Unless you’re self-employed and pay Class 4 payments, if you’re a senior citizen, you won’t have to pay National Insurance after you reach State Pension age. When you attain State Pension age, you stop paying Class 4 payments at the conclusion of the tax year. You will be subject to UK income tax if your total state and private pensions exceed the personal allowance.
7. Trading Allowance
Self-employed enterprises can get a tax break of up to £1,000 in the shape of a trade allowance. If your yearly gross income is expected to be below the threshold, you do not need to notify HMRC unless you are unable to utilise the allowance or must register for Self Assessment. If your gross trade income reaches the £1,000 level, you must register.
8. UK is a tax haven
What’s more, why isn’t my money in one? “Tax havens are generally small island republics with very limited choices for raising revenue, and being a tax haven is one of them,” Russell explains. “They are available for everyone to utilize if they so want. It’s a free market, and all they’re doing is providing a service. The United Kingdom is a tax haven in and of itself, and we benefit much from it. The majority of people are unaware of this.”
9. The National Insurance
National Insurance is a type of social security in the United Kingdom, and the amount you pay is determined by your salary during the 2020/2021 tax year. Individuals and corporations are both affected. If your annual profits are between £6,365 and £8,631.99, you’ll be in Class 2. Contributions are a £3.00 weekly contribution that is collected as part of the self-assessment procedure.
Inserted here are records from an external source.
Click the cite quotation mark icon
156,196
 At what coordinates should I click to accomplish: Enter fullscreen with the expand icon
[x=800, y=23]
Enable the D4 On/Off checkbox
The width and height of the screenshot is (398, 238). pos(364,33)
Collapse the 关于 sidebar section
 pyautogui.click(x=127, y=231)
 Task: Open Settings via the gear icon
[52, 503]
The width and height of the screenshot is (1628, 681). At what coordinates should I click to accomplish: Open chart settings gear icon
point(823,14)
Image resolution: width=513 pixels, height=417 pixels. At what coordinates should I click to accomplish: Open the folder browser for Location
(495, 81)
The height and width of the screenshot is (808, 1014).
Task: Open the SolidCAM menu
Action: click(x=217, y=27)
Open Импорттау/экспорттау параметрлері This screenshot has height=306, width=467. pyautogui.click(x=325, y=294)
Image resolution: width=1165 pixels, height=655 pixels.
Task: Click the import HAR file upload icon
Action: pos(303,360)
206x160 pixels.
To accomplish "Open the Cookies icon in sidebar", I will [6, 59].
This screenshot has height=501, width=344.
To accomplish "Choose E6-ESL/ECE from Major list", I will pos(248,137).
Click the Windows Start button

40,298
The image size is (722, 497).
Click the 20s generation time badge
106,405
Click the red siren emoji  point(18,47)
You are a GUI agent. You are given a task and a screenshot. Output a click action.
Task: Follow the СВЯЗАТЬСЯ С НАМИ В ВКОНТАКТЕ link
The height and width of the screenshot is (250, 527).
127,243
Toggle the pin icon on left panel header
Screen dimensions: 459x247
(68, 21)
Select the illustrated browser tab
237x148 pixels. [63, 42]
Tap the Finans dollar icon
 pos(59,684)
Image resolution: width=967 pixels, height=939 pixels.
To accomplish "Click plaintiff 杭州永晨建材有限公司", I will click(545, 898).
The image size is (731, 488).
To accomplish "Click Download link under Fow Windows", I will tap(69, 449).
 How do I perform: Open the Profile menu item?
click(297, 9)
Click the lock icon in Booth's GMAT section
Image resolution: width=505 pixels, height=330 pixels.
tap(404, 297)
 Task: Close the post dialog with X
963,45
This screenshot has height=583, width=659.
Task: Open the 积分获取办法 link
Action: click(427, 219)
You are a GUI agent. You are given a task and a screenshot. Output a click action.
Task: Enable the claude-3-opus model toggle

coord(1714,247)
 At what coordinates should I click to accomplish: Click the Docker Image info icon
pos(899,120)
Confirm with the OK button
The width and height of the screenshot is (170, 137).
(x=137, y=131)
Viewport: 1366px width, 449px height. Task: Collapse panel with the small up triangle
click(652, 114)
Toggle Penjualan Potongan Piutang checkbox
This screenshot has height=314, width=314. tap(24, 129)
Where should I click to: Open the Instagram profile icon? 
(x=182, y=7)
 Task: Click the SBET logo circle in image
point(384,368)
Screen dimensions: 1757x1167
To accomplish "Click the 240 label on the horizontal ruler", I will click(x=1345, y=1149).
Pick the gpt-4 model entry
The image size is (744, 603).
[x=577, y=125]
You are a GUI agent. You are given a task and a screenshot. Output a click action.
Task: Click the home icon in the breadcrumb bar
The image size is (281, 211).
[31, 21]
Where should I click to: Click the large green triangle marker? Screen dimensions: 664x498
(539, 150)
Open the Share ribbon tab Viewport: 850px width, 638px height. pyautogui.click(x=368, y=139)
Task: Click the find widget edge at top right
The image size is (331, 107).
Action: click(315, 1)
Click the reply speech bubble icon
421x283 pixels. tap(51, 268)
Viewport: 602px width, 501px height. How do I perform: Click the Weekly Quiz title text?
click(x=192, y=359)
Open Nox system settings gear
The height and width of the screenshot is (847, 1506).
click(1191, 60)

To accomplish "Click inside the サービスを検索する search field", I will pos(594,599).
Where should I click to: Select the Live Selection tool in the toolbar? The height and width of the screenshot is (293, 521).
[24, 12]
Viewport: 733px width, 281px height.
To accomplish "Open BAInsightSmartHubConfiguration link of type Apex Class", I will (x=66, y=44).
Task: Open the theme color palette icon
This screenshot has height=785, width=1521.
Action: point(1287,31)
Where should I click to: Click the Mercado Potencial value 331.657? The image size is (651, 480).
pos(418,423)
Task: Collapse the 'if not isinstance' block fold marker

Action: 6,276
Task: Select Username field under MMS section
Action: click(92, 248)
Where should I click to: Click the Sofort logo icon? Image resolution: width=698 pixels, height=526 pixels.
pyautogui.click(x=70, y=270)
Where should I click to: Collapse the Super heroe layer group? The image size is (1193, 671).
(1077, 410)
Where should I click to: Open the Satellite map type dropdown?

If you are a low-income earner, you may be eligible for exemptions. If your profits are between £8,632 and £49,999, you will fall within Class 4’s Lower Profits Limit (LPL). The amount owed is based on the information you provided during self-assessment and is equal to 9% of your profit. If you earn more than £50,000, you’ll be subject to the Upper Gains Limit (UPL), which means your profits will be taxed at a rate of 2%.